Al profesor estas palabras le conmovieron tanto que, de haber podido
coger su pañuelo, hubiese echado mano de él. Pero, como no le era posible,
fue Jo quien le secó las lágrimas y, mientras le liberaba de un par de bultos, dijo entre risas:
—Puede que sea una mujer de carácter, pero ahora nadie podría decir que
estoy fuera de lugar, pues se supone que las mujeres hemos venido a secar
lágrimas y soportar cargas. Friedrich, deja que lleve mi parte y colabore en el
sustento de la casa. Hazte a la idea o no aceptaré ser tu esposa —añadió decidida mientras él protestaba.
—Ya veremos. Jo, ¿tendrás paciencia para esperar un tiempo? Debo
marcharme y cumplir con este trabajo. Primero he de ayudar a mis sobrinos,
porque no puedo faltar a la palabra que le di a Minna, ni siquiera por ti.

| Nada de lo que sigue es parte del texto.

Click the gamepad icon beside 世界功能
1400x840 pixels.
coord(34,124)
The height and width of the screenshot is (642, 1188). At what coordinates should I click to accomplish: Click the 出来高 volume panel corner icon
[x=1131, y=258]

¿Podrás perdonarme y esperar?
—Sí, porque el amor que nos tenemos hará más fácil la espera. Yo
también tengo obligaciones y un trabajo que hacer. Y, al igual que tú, no
podría ser feliz si descuidase mis deberes. Así que no hay lugar para la prisa
o la impaciencia. Ve al oeste y cumple con tu deber; yo cumpliré con el mío
aquí. Seamos felices, esperemos lo mejor y dejemos que Dios decida nuestro futuro.

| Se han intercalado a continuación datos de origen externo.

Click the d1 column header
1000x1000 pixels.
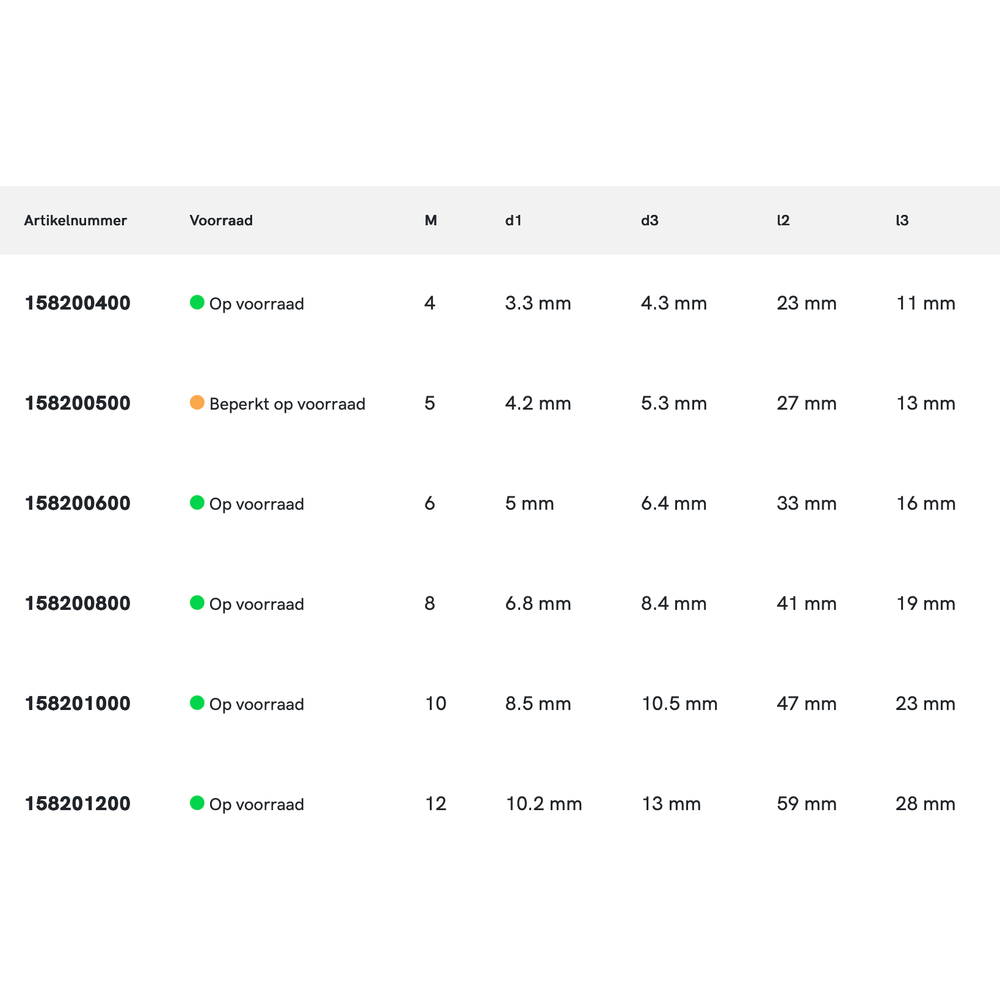pyautogui.click(x=513, y=220)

—¡Ah, querida, me das tanta esperanza y valor y, a cambio, yo no te
puedo entregar más que mi corazón y estas manos vacías! —exclamó el profesor, abrumado.
Estaba visto que Jo nunca aprendería a comportarse como una dama
porque, en cuanto le oyó decir eso, de pie, en las escaleras, colocó sus manos
entre las suyas y murmuró con dulzura:
—Ahora ya no están vacías.
A continuación, se inclinó y besó a su Friedrich bajo el paraguas. Era una
falta de decoro, pero lo hubiese hecho aunque la bandada de gorriones que
había sobre el seto hubiesen sido personas, puesto que ya había ido
demasiado lejos y lo único que la preocupaba era su felicidad. Y esta llegó de
un modo muy sencillo, pues, en un momento decisivo en sus vidas, Jo dio la
espalda a la noche, a la tormenta y a la soledad, fue hacía la luz, la calidez y
la paz del hogar donde los esperaban con un alegre «Bienvenidos a casa»,
dejó entrar al amor y cerró la puerta tras de sí.